Kocharian, seeking to reassure both Armenia and the West, assumed political responsibility for this policy: “The idea has been expressed in the press that Russia is imposing this solution of the problem on us. International financial institutions, too, have been asking whether this deal will be advantageous to Armenia. I want to state with complete clarity that this proposal was made from our side, without pressure from the Russian side. No one is trying to force anything on us.” Technically, the Armenian president is almost certainly correct, but Yerevan had little choice in the matter, because Moscow insists on collecting the debts one way or another. Kocharian, however, said nothing about the World Bank’s strong economic arguments against the planned transfer of shares, especially in the defense and energy sectors.
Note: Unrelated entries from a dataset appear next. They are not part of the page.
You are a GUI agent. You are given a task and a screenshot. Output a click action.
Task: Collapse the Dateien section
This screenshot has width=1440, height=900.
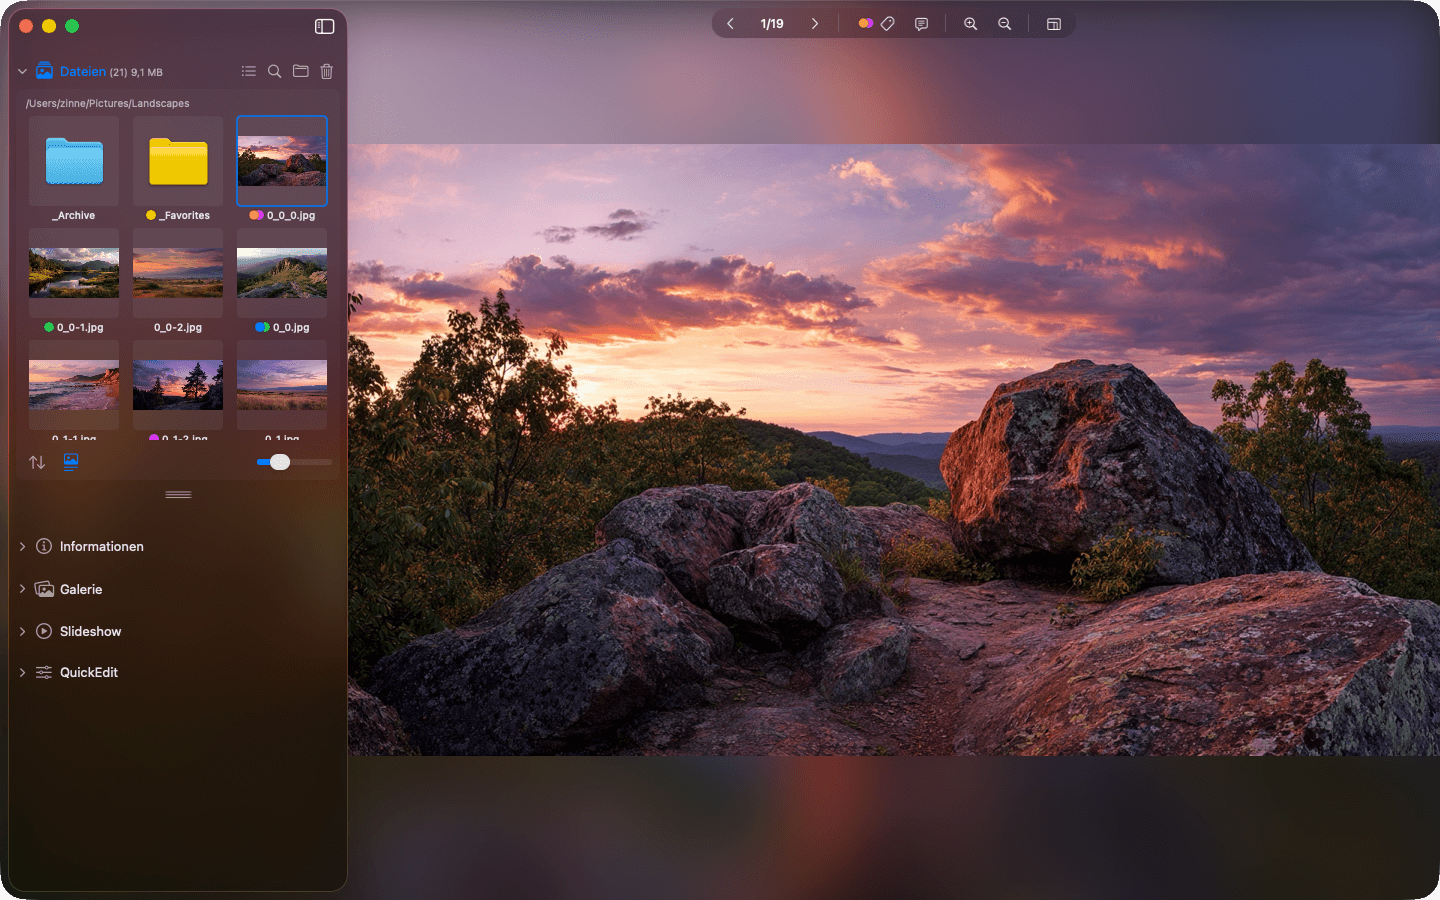tap(21, 71)
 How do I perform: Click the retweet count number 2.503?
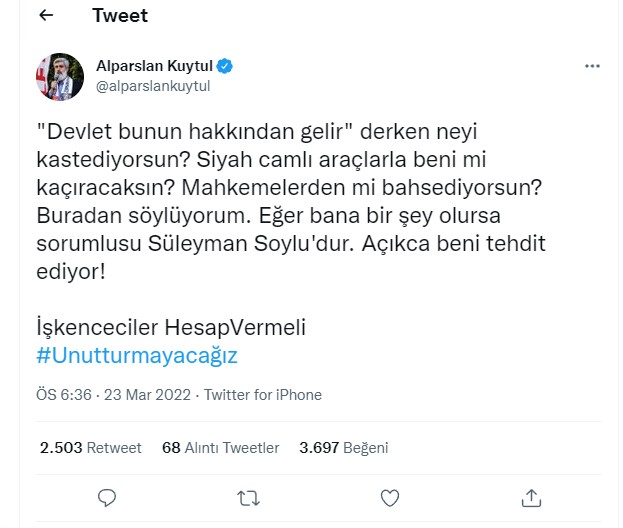[60, 447]
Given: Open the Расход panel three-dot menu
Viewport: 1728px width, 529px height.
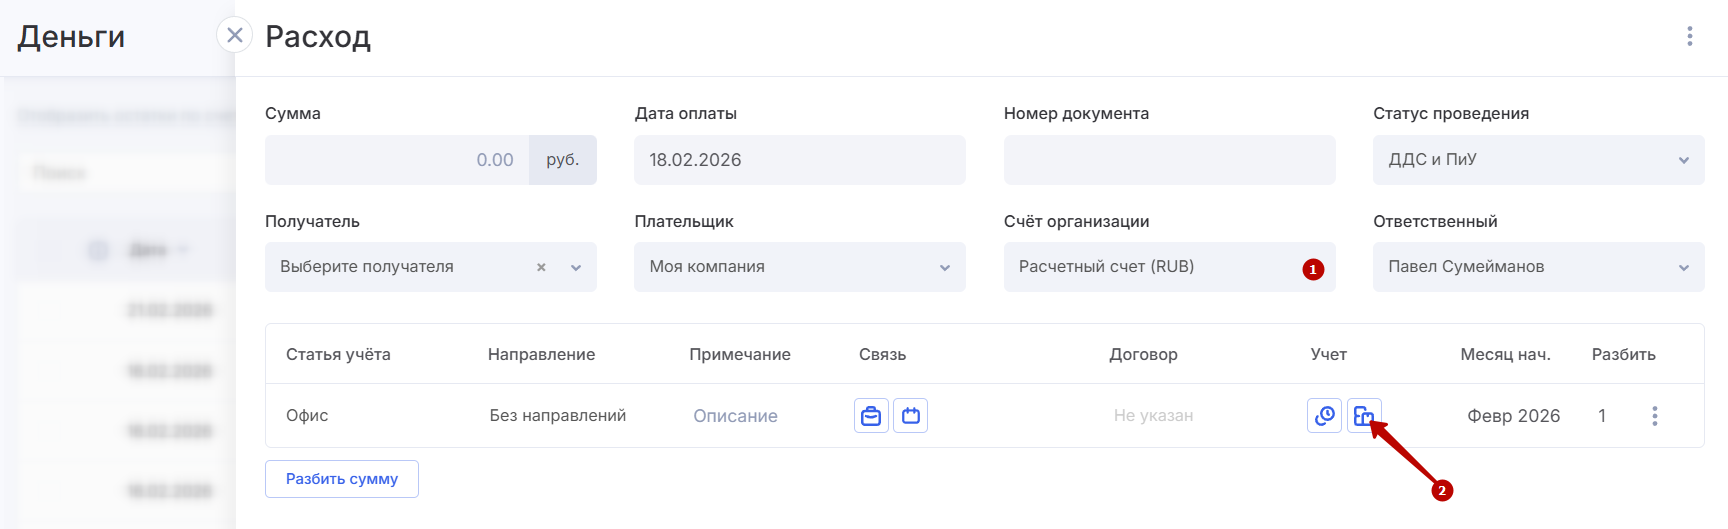Looking at the screenshot, I should 1690,36.
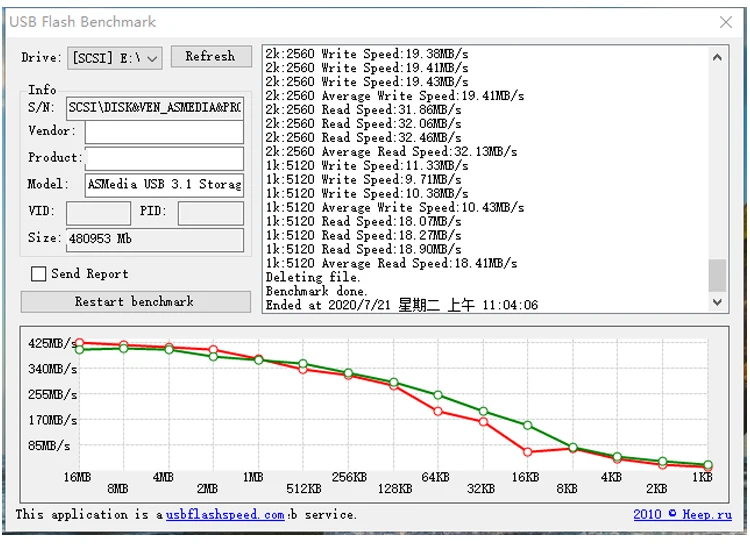The image size is (750, 552).
Task: Click the log scrollbar up arrow
Action: pos(717,57)
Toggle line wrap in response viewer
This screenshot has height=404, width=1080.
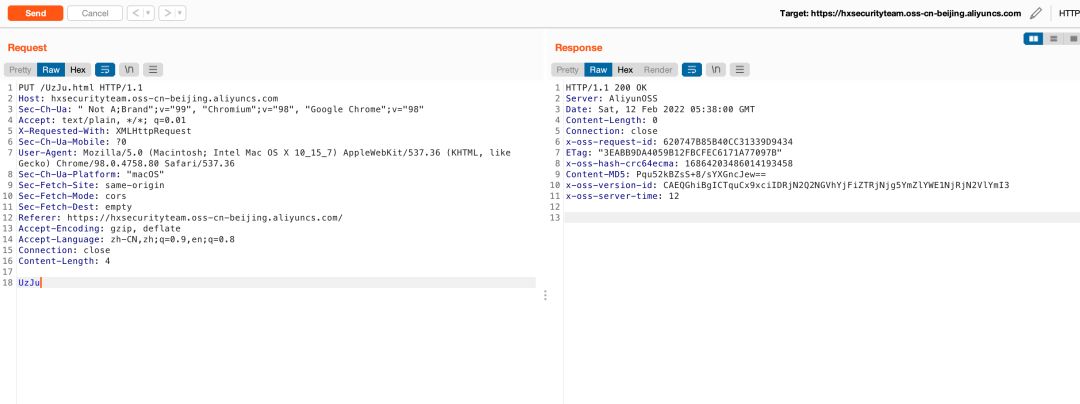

For his part, Putin reassured the Armenian public on television that the ownership transfer should be viewed “not as debt collection, but as a means of attracting capital investment” by Russia. “Bringing in foreign capital means [Armenia’s] entry into the economy of Europe.” No Armenian official was heard demurring that it only means an entry into the economic system of Russia. In a meeting with Armenian parliamentary and party leaders, Putin said: “The point is that Armenia’s leadership wants Russian capital to come to Armenia and revive the economy.” His pitch was geared to the reform-resistant interest groups in Yerevan, those hoping to resurrect Armenia’s Soviet-era industries through Russian capital infusions and orientation toward the Russian market. Deputy Prime Minister Ilya Klebanov explicitly referred to that motive when he told the Armenian media that “the transfer of shares [to Russia] is easier than restructuring” as a method of reviving those enterprises.
The Russian side offered a long-term gas supply agreement to Armenia at reduced prices, provided that Armenia joins the Russian-led Eurasian Economic Community (EAEC, the five-country successor to the CIS Economic Union). In Yerevan, the Russian delegation announced a new policy whereby discounts on natural gas are offered to EAEC member countries collectively, rather than to individual EAEC or CIS countries. That new policy seems designed to enlarge the EAEC and penalize refusenik countries.
The presidents signed a framework agreement on Russia-Armenia economic cooperation through 2010. Beyond the usual declarative provisions, the document envisages setting up “joint integration structures” as well as “coordinating their economic reforms and economic legislations.” This could form the basis for the planned industrial ownership transfers and, in a follow-up stage, the privatization of further Armenian assets by Russian capital. A coordination council is being created to deal with the debt-for-shares swaps, on which the sides hope to finalize agreements before the end if the year (Noyan-Tapan, Arka, Armenpress, Mediamax, September 14-18; Russian Television, September 15; Azg, Golos Armenii, September 18).